The forest for penance, Tapovan
Traditionally, any place where a sadhak has performed rigourous penance and practice, is called a tapovan, even if there is no ‘van’ (forest). One extremely potent tapovan lies at the foot of the Shivling peak, above the Gangotri glacier, beyond Gaumukh at an elevation of 14640ft. The area is full of meadows, streams and flowering plants. It also serves as base camp for journey higher to the peaks…Shivling, Bhagirathi etc.
HOW TO REACH?
- Gaumukh – Tapovan: The trek beyond Gaumukh is quite difficult. Crossing the glacier & going towards Tapovan has become quite dangerous, more so after 2013 landslides. There is no track and one must have a guide and be prepared for all kinds of adversities. The last climb to reach Tapovan is very steep, a 2 km climb of around 1500ft!
Situated at an elevation of 14640ft from sea-level, Nandanvan forms the foot of the Bhagirathi peak.
HOW TO REACH?
- Tapovan – Nandanvan: The 7km trek involves a steep descent from Tapovan to Gaumukh followed by a steep climb of about 100mt to reach Nandanvan.
Read our next issue for Gangotri travel diaries.

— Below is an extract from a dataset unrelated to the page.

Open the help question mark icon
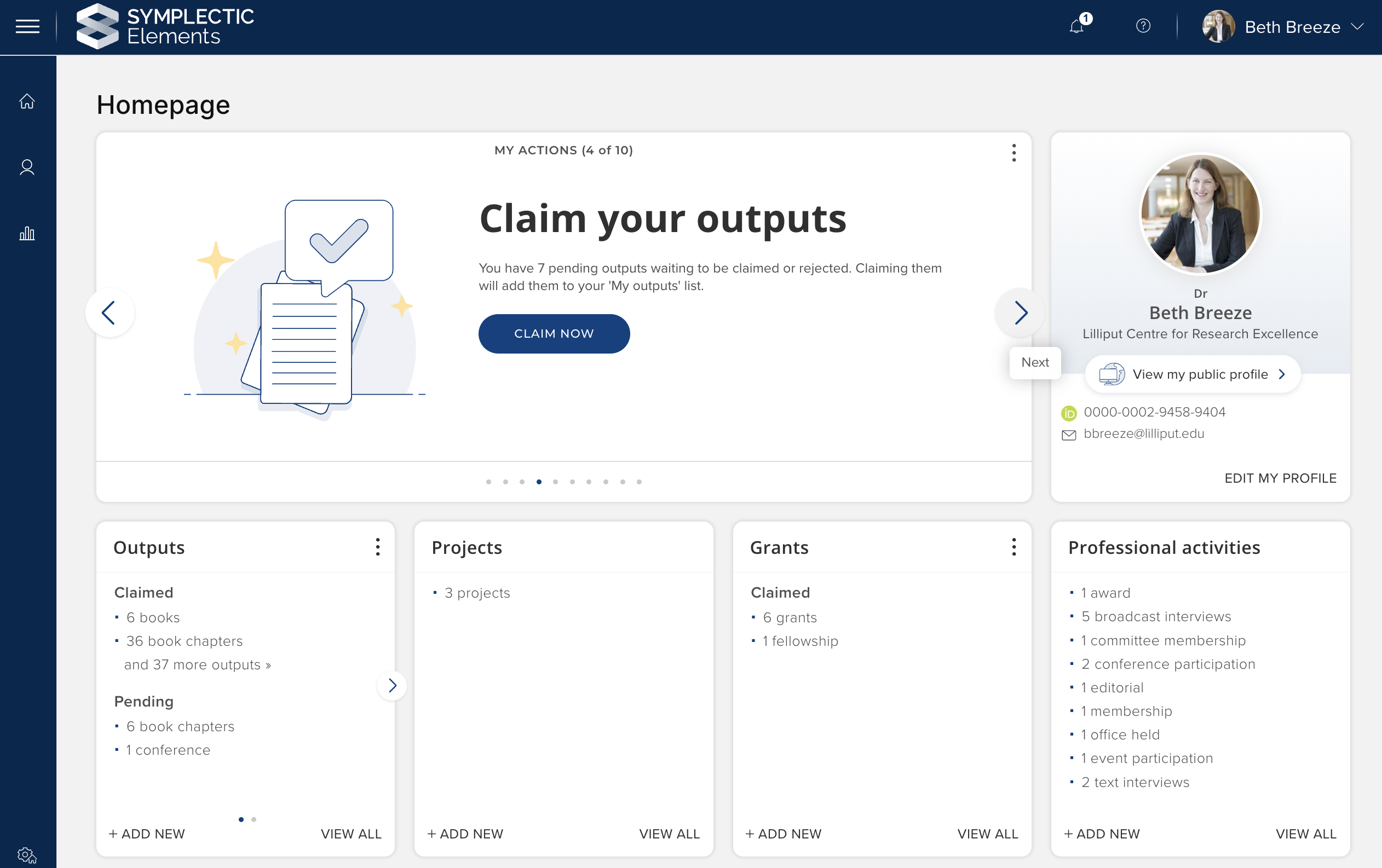 [1143, 26]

Receding Goddess: Environmental Alert!
- According to a BBC report on 27th July 2016, the gaumukh is now almost closed due to a landslide in the region. The water stream of the Bhagirathi that had originated from the source of the Ganga at Gaumukh has shifted 50 metres to its left and is at present flowing out of the Chaturangi glacier instead of the Gangotri glacier. Heavy boulders of rock and snow have shut the snout of the river at Gaumukh.

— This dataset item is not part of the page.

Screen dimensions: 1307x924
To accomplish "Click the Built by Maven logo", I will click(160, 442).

- The Gaumukh snout is rapidly moving backwards. According to modern research the snout has moved 1 km in just 70 years.
- During the Kedarnath tragedy, the Gaumukh had developed serious cracks and has now given away.
- For the first time in 50 years, the water has reached the “Bhagirathi shila” that stands a few feet below the Gangotri temple. The water had not reached this point even during the Kedarnath tragedy.

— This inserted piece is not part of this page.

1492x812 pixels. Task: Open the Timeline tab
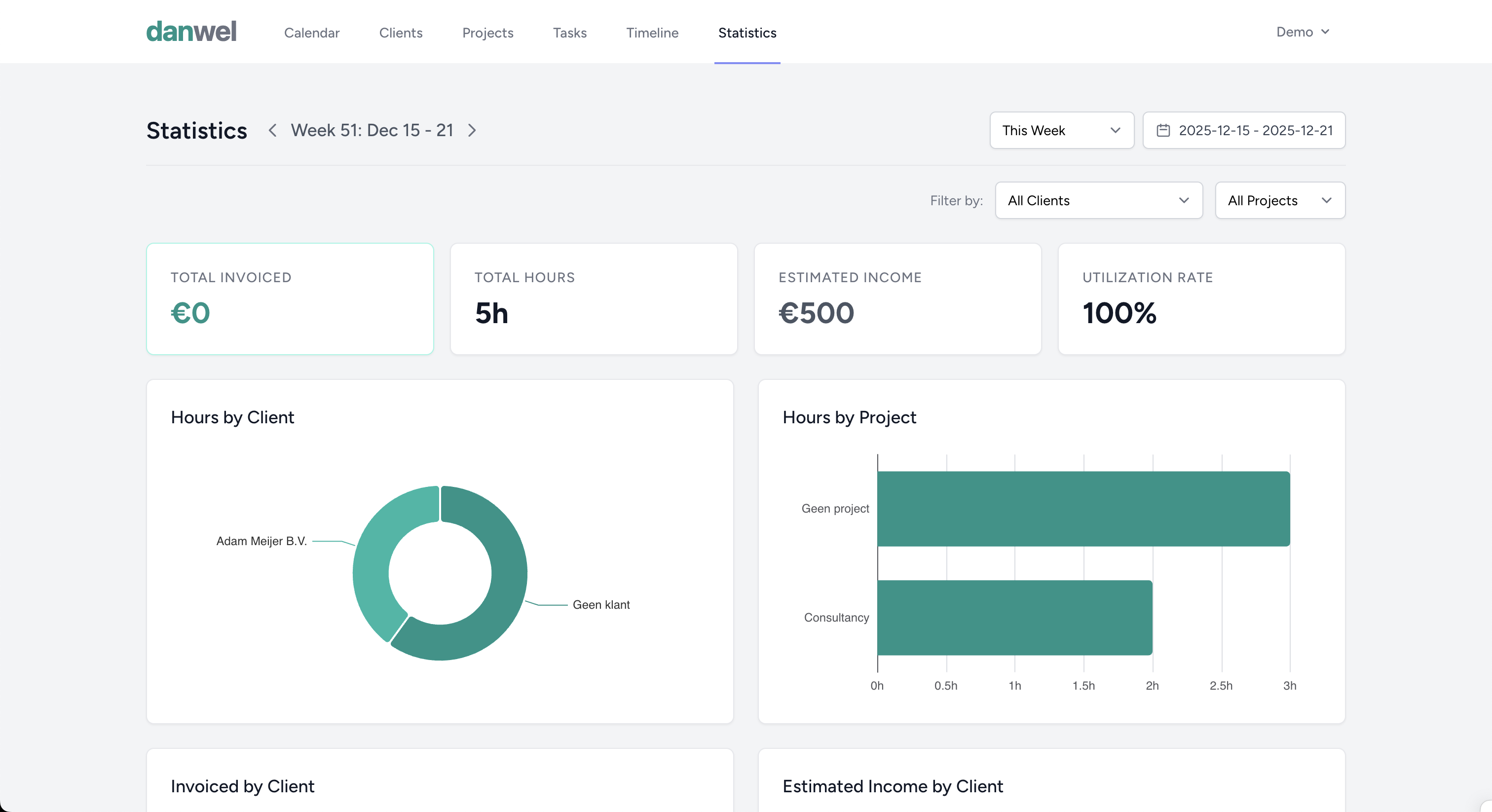point(652,33)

A word of caution, these places are not for tourism and must not be frivolously approached for “fun”.
The energies in these places are conducive for sadhaks and those treading the path of their Guru to further their own spiritual journey on the path. If they are used for social outings then you will disturb the energies there and bring misfortune to yourself. The various calamities that happen at such places are ample proof of this.
These places are for vairagya and moksh, not for fun and games.If you want to complete a sadhna without disturbances for your spiritual evolution, then these places are ideal for you.